As an aside, I hope that you and any others near Sandy are safe and sound.
Regards,
mongo
https://www.facebook.com/photo.php?fbid=10151202408468236&set=a.106798673235.92882.100490833235&type=1&theater
Posted by: mongo | 29 October 2012 at 02:03 PM
Clifford Kiracofe,
Thanks for the link to that book. This is excellent reading while Sandy rains down upon us. Growing up in Connecticut and going to a grammar school called the Algonquin School, I was much more aware of this history than those outside of New England. I still remember our first reading in American literature in that school... a Cotton Mather sermon.
Posted by: The Twisted Genius | 29 October 2012 at 04:15 PM
TTG
Apropos of nothing, I was once in the Algonquin Club on Commonwealth Avenue in Boston. I looked up at the wall and saw Senator Charles Sumner's portait. Aaargh! pl
Posted by: turcopolier | 29 October 2012 at 04:44 PM
TTG,
Glad it is of interest, I have a book around here somewhere on our alliance with the Iroquois and will locate it for you. Glad your school maintained tradition.
Although I am in Virginia these days, I graduated from Deerfield Academy in the Massachusetts town where the famous massacre took place so I also have a similar interest. I spent an additional three years in Boston later so the years of my life spent in New England were seven.
Posted by: Clifford Kiracofe | 29 October 2012 at 07:05 PM
Al,
I watched it maybe three times and figured it would only disturb me if I say that again. I have gone out of my way to avoid 9/11 photos, etc since. I didn't want it to be used against other people or countries. Maybe I'm weird that way, but it was used against Iraq.
Posted by: Jackie | 29 October 2012 at 08:10 PM
PL,
I can certainly understand your disgust at seeing the portrait of Sumner. I can't hold his being an abolitionist against him and he did do some good works. However, he was an arrogant ass in his dealings with Southerners and nothing more than a mean spirited vindictive bastard after the War. He deserved the caning only because I doubt he would have been man enough to accept a challenge to meet at dawn in the Alexandria coal yard.
Posted by: The Twisted Genius | 29 October 2012 at 09:19 PM
According to Huntington, the US, like any/all nation needs an enemy, an image of an enemy.
Also by Huntington first there were the catholics, then the germans, after that the soviets, now they are the muslims.

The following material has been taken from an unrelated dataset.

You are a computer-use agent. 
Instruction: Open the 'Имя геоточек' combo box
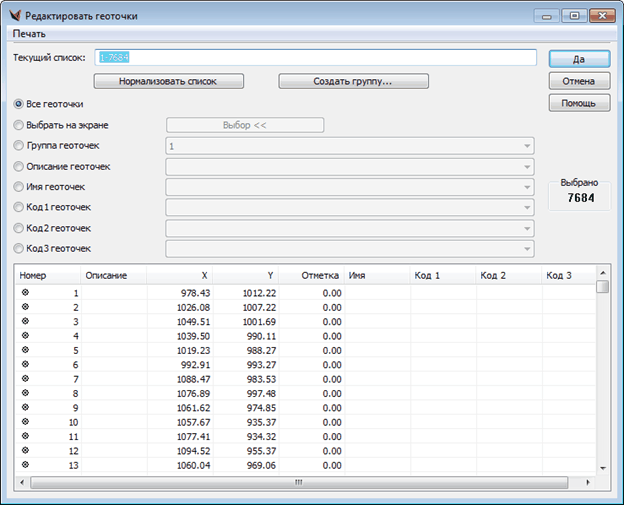pos(526,187)
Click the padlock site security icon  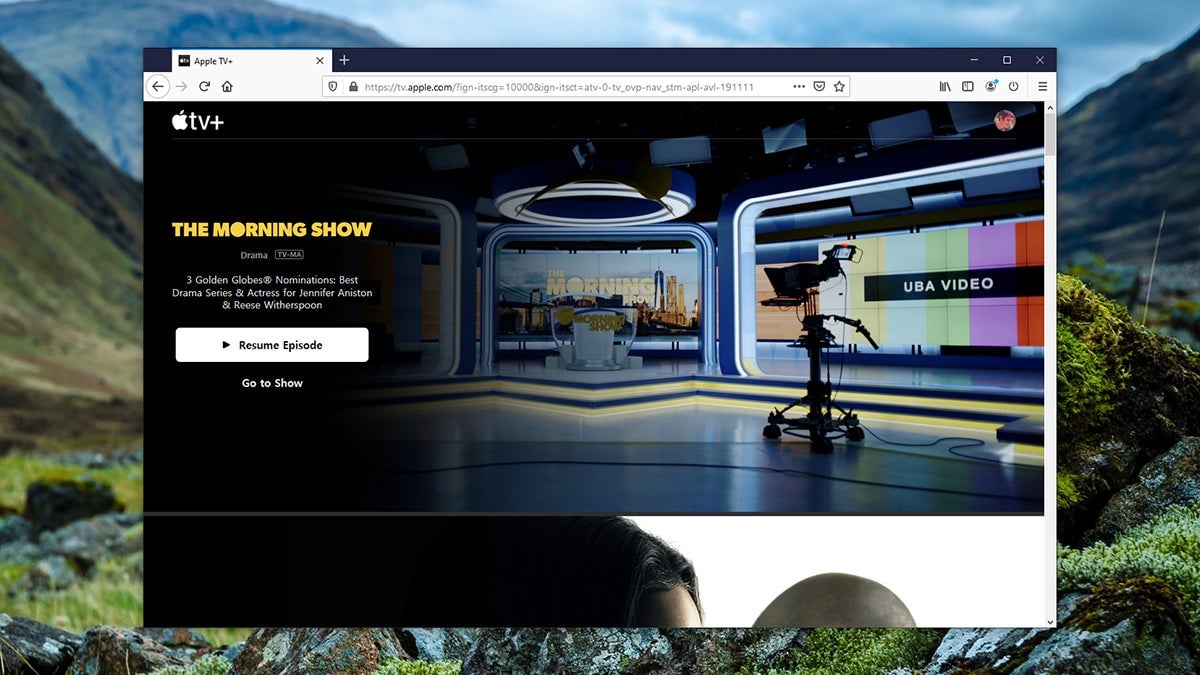click(x=352, y=86)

Posted by: Ursa Maior | 30 October 2012 at 02:17 AM
The most recent episode of "Blue Bloods" revolved around a member of NYPD who had been in Malaysia on an "antiterrorism" mission and was subsequently kidnapped in New York by the Malaysian drug gang to gain the realese of the drug runner who was the brother of the Malaysian terrorist who ran a drug, prostitution, extortion and kidnapping ring in Malaysia. He also spoke English with no trace of accent. They threw a bit of the "terrorist" thing in there and "we do not negotiate with terrorists" but the only acts which either of the borthers were ever said to have committed were civil crimes of drugs, etc.
Clearly, the only reason the "terrorist" thing was in there was for the "we don't negotiate" bit and because all of the crime/action dramas on television today revolve around terrorist plots. That is the theme of the day.